If you are here, then obviously you are already convinced that it’s worth your time to learn to use Arduino (or maybe you got lost online – it happens!).
Here is a reminder why Arduino is an awesome tool and why so many people use it in their Digital Manufacturing projects.
Arduino is an interesting platform for electronic prototyping. So we hope it will become your swiss army knife to power up your future projects.
And here is why it’s great:
- it’s open-source: the source code and electronic diagrams of Arduino software and hardware are open-source. This means that you can understand how an Arduino works, duplicate it, modify it, adapt it and then integrate it into any kind of project without paying anyone to use the software.
- it’s well documented: the use of all the code which can be used with Arduino are detailed in an online reference – which you can check out here. This means that once you learn the basics, you can use these resources to do more advanced things without much extra guidance!
- it’s relatively inexpensive: the price of an official classic Arduino board pictured above (called Arduino UNO) is about €20.
(There are many other imitation boards that are even cheaper, but we advise caution when choosing one of these, as they are sometimes lower quality and can stop working without warning.)

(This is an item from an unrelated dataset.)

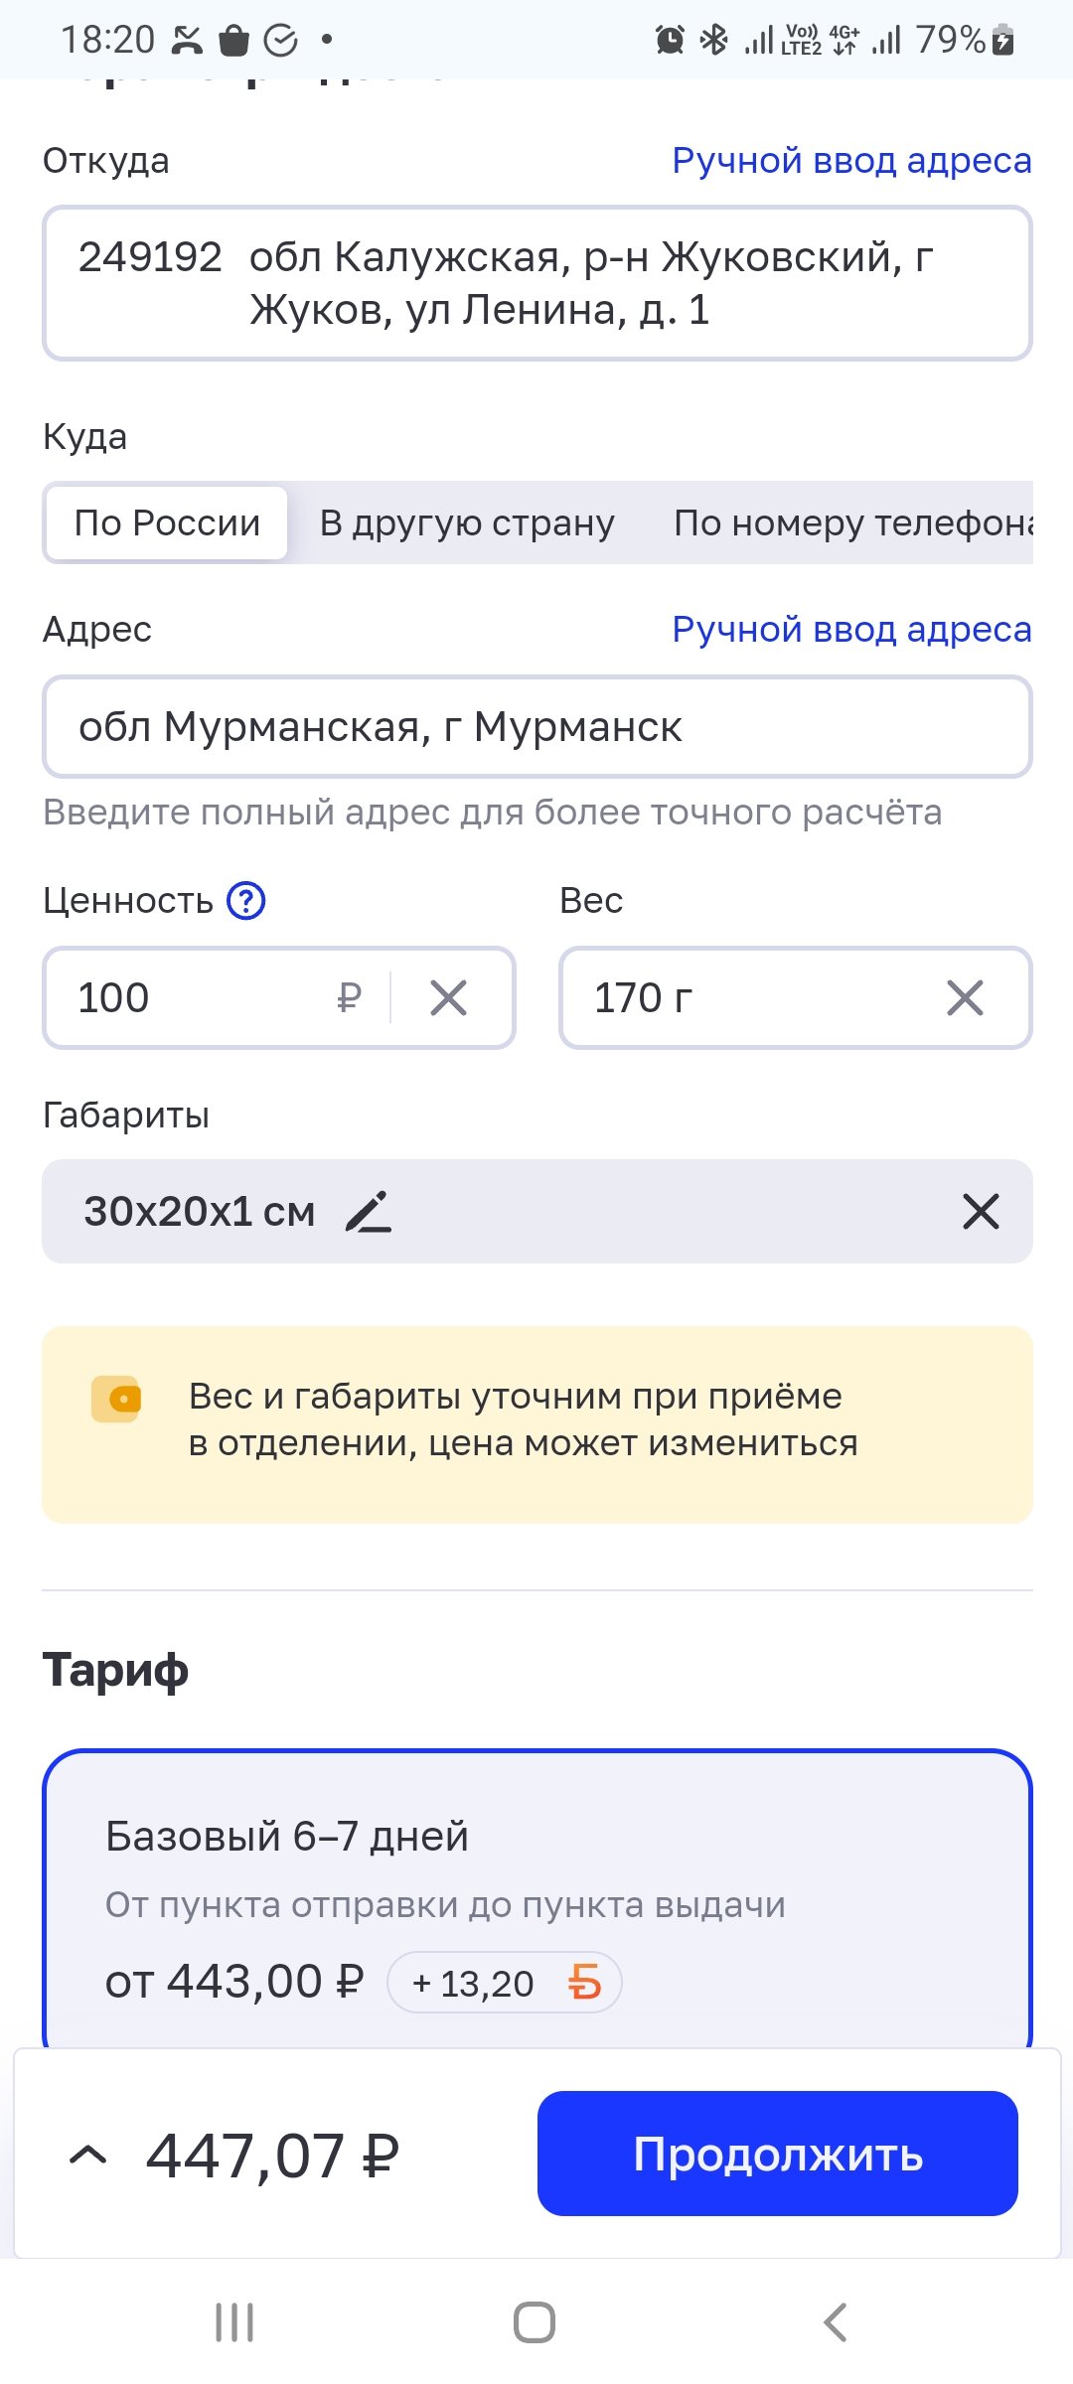1073x2384 pixels.
Task: Clear the Вес weight field
Action: tap(965, 997)
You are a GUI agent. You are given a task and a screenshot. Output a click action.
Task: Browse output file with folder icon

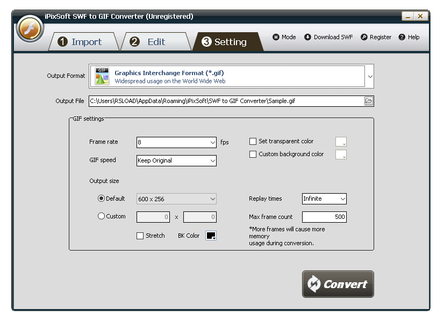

- it’s used by a large community. This reinforces the second point above: the growing number of people using this platform is an undeniable asset. Thanks to the power of the Internet, it is possible to find documentation and tutorials of what others have used Arduino for, such as smart objects for your home, smart clothing, art Installations…
Arduino is an excellent resource for learning about robotics, sensors and some IoT (Internet of Things) applications; NodeMCU can be thought of as a little like Arduino with built-in WiFi but it is a little more complicated to use, so we recommend learning to use Arduino before this board!
Raspberry Pi and BeagleBoard, are fully-fledged computers, capable of running much more sophisticated programs. However they are less good – and far less easy to use – for controlling servo motors (for robotics), coloured lights, sensors and so on.